While I haven't done a rigorous comparison of this idea to fwknop yet, a few initial thoughts come to mind. Sure, a single SYN is kind of cool, but:
- Obviously their architecture is highly Linux-specific, non-portable, and even requires userspace modification for any application that wishes to use it. None of these statements is true for fwknop (by design).
- Their use of a single round of MD5 against a shared secret and a few parameters like the destination IP and destination port doesn't really provide "stealth" (perhaps I missed their definition of this?). I mean, of their own admission, replay attacks aren't protected against, so presumably this means that each ISN sent through their code for each destination IP/port pair is identical unless the shared secret is manually changed. On the assumption that modern TCP stacks randomize ISN's (or at least follow some +N rule), it would not be difficult to write a detector for TCP connections that are gated by the 'knock' patch.
- Once 'knock' communications are detected, compromise of the source network implies complete compromise of 'knock' without knowledge of the key because there is no built-in defense against replay attacks.

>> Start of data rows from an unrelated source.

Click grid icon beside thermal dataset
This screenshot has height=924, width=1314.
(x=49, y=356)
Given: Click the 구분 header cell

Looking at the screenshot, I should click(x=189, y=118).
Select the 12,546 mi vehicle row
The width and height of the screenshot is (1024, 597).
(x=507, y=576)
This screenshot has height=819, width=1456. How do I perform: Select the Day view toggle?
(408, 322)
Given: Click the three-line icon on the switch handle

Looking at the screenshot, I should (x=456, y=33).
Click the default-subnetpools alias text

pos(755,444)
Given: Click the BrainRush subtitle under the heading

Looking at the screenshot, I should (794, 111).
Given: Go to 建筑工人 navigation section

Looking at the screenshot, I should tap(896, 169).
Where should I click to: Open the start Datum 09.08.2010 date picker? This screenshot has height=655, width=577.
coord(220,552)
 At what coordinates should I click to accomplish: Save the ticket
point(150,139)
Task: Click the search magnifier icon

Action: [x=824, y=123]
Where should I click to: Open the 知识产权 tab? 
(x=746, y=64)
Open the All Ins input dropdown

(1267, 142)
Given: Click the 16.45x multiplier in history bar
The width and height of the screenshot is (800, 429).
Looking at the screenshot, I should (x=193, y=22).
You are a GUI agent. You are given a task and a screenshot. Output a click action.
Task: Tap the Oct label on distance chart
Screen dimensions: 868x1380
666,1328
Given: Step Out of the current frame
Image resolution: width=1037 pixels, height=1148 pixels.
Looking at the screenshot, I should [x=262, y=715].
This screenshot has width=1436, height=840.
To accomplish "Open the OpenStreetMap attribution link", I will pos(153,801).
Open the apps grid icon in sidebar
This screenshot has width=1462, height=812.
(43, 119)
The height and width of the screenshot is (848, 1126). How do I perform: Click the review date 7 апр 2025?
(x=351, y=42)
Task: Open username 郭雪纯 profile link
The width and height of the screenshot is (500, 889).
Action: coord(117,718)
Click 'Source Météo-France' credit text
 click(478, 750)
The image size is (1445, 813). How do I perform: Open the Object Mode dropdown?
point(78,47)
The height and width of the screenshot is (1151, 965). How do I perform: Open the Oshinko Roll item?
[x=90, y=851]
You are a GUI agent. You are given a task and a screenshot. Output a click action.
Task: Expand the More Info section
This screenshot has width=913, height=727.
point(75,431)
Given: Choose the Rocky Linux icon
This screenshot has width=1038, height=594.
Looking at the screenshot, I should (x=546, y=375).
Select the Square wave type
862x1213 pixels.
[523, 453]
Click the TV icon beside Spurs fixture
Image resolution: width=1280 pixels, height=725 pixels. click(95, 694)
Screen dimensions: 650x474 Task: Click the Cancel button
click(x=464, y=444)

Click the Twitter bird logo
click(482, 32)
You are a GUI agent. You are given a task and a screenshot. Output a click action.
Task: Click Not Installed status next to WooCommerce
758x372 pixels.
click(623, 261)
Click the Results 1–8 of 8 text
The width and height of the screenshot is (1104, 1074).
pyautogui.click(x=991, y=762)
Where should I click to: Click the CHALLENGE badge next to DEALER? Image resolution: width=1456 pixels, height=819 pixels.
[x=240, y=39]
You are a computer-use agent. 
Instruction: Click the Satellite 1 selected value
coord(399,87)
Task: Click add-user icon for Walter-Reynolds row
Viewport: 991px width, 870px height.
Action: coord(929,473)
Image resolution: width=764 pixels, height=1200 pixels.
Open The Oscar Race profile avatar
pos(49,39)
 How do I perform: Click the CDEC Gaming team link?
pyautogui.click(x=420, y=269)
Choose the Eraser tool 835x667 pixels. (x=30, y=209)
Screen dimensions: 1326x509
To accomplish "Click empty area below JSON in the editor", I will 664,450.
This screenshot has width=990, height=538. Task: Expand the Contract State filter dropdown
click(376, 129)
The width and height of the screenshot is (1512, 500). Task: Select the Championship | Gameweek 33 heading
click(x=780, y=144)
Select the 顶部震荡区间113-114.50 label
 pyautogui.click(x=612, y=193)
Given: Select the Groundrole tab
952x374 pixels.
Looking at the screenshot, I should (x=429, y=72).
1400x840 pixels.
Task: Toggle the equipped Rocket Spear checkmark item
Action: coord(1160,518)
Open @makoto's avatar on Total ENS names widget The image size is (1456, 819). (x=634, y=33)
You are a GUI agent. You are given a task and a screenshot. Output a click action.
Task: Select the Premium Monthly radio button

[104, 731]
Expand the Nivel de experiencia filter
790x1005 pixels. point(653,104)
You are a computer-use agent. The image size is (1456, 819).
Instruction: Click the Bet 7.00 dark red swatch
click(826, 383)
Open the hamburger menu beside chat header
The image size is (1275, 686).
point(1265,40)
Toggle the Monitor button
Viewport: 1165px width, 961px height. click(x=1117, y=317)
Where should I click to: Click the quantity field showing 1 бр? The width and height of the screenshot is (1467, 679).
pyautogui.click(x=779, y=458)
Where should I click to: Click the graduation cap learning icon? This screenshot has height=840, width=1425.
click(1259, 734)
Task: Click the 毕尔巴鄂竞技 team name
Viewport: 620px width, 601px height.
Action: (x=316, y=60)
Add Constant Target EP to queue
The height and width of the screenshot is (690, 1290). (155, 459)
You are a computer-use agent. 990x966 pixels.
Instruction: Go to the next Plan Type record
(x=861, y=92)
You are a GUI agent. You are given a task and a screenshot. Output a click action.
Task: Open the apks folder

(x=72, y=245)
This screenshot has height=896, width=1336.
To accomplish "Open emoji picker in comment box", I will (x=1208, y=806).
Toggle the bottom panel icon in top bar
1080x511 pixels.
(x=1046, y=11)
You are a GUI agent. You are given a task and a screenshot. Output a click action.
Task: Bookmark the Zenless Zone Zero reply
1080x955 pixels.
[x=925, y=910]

I suppose this is mostly damaging in the context of NAT from the source network - i.e. the specific end point system behind a NAT does not have to be compromised in order to also compromise 'knock' past the NAT. This is not true for fwknop.
- If stealth isn't really achieved (see above), then what is the advantage of patching the kernel as opposed to pursuing a userspace implementation? Further, if there isn't a really compelling reason to patch the kernel, there are a lot of reasons _not_ to patch the kernel.
- It seems that working with NAT can and should also imply some ability to support server-side NAT. This is fully supported by fwknop (iptables only for now, but ipfw and pf will follow).